Faut-il légiférer sur les fake news ?

Généralement un éditorialiste qui n’a pas d’avis précis, sur un sujet décide d’en traiter un autre... Mais là, j’y vais quand même. J’ai du mal à me faire à l’idée que le législateur ne puisse rien contre, non pas des interprétations diverses de faits existants, mais contre la fabrication industrielle, la diffusion massive de fausses nouvelles, pour un but politique précis. Que, au moins, pendant les périodes électorales, des pouvoirs autoritaires étrangers puissent être empêchés, grâce à la loi, de mettre leurs services en branle pour fausser un scrutin, ça parait la moindre des protections. Que les démocraties libérales (au sens politique du terme) ne soient pas encore un ventre mou, fragilisé par leurs propres lois, ou absence de lois, voilà qui plaide pour un acte fort, normatif et protecteur. C’est sans doute le cheminement intellectuel qu’Emmanuel Macron a emprunté pour en arriver à vouloir une loi. D’autant qu’il a été, lui-même, victime de ces attaques. Souvenez-vous Marine Le Pen (bernée ou informée) avait insinué, devant 17.000.000 de téléspectateurs, lors du débat de l’entre-deux tours, que son adversaire avait un compte aux Bahamas ! C’était une fake news parmi d’autres. On rêverait bien sûr de pouvoir interdire ces pratiques...

Mais ?

Mais pour l’instant le texte proposé par la majorité n’est pas convainquant. Comment rédiger une loi qui pourrait bloquer une fake news sans, en même temps, attraper dans ses filets, par exemple l’affaire Cahuzac à ses débuts? Ou la Francisque de François Mitterrand avant la photo ? On ne peut pas être sûr que les effets pervers de l’application d’un tel texte ne soit pas plus problématique encore. Ce n’est pas un débat de principe sur la liberté  d’expression au sens large ! Il n’y a pas de liberté de manipuler un scrutin à grande échelle, ce serait la même liberté que celle de bourrer les urnes... Il s’agit plutôt de protéger la liberté d’enquêtes journalistiques. En réalité, la question est de savoir si le juge des référés pourrait simplement appliquer la loi ! Le législateur ne peut pas, pour des raisons évidentes, demander au juge de décider en 48 heures d’évaluer si une information est juste ou fausse. Ce serait une hérésie démocratique doublée d’une impossibilité matérielle.

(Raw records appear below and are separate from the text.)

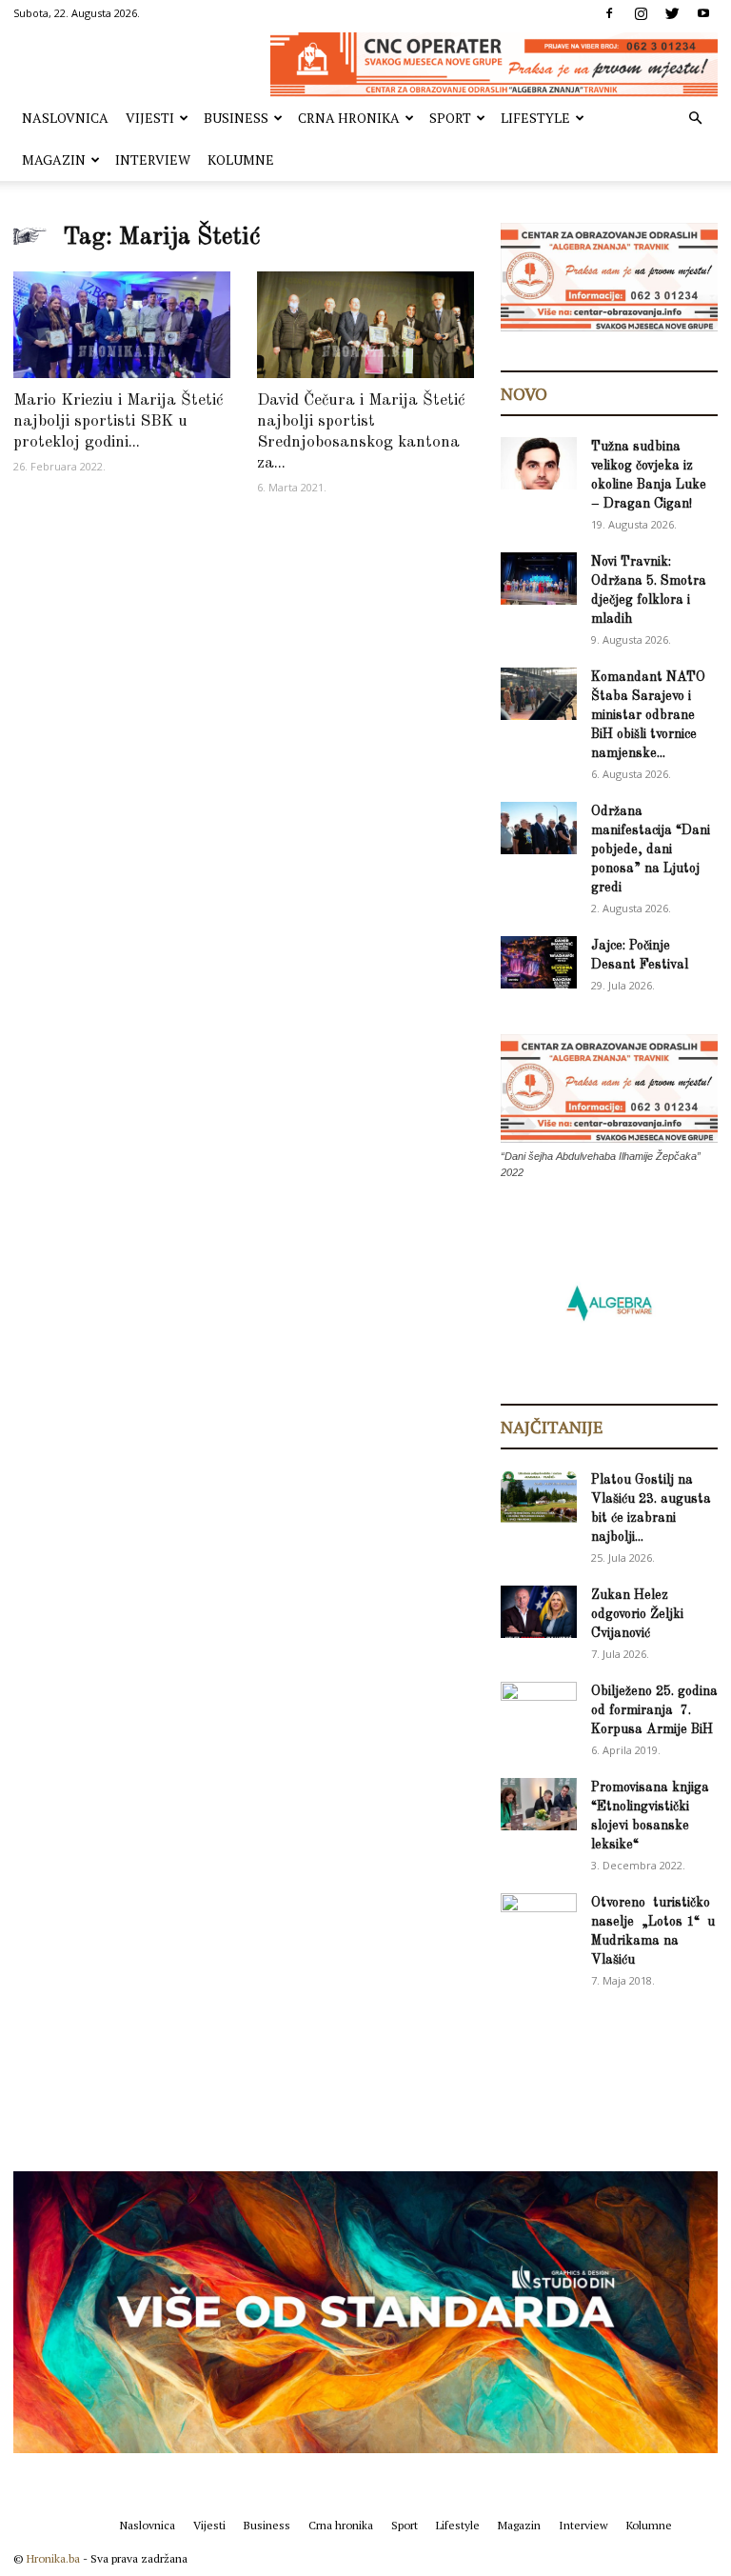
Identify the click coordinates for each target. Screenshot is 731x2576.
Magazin (54, 159)
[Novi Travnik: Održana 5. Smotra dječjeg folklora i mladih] (539, 578)
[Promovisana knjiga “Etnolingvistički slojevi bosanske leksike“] (539, 1804)
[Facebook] (609, 13)
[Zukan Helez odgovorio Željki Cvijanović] (539, 1612)
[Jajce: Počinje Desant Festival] (539, 962)
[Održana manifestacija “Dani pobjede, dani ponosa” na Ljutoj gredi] (539, 828)
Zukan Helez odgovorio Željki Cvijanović (637, 1614)
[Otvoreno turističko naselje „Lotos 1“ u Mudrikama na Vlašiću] (539, 1918)
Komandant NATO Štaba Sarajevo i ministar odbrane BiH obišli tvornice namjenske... (648, 715)
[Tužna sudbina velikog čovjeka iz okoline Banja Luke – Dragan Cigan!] (539, 463)
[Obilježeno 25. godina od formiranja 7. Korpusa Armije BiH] (539, 1708)
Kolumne (240, 159)
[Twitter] (672, 13)
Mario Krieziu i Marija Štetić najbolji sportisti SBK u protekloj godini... (118, 421)
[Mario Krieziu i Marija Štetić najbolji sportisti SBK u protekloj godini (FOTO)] (121, 324)
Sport (450, 118)
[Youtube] (703, 13)
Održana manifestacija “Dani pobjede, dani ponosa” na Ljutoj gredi (650, 849)
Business (236, 118)
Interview (152, 159)
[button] (695, 119)
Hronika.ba (53, 2558)
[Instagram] (640, 13)
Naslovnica (65, 118)
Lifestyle (535, 118)
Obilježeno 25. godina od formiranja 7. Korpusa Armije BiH (654, 1710)
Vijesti (150, 118)
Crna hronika (349, 118)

Il est donc demandé au juge de statuer sur, je cite : «toute allégations ou imputation d’un fait dépourvu d’élément vérifiable de nature à la rendre vraisemblable ». Cette phrase alambiquée demande au juge d’évaluer en deux jours la vraisemblance d’une information et l’honnêteté de son émetteur, pour pouvoir empêcher, le cas échéant, sa diffusion. Si, comme c’est probable, le juge ne se sent pas en mesure de trancher si vite, la fake news en sortira quasi validée. Validée et ayant bénéficié d’une puissante publicité. Il est des lois (c’est souvent le risque en matière de libertés publiques) qui aboutissent à l’inverse de leur objectif. On peut craindre que ce soit le cas pour ce texte, en l’état actuel de sa rédaction. Parier sur l’intelligence collective très aléatoire plutôt que sur une norme potentiellement contreproductive… ce n’est pas très satisfaisant mais c’est sans doute un moindre mal.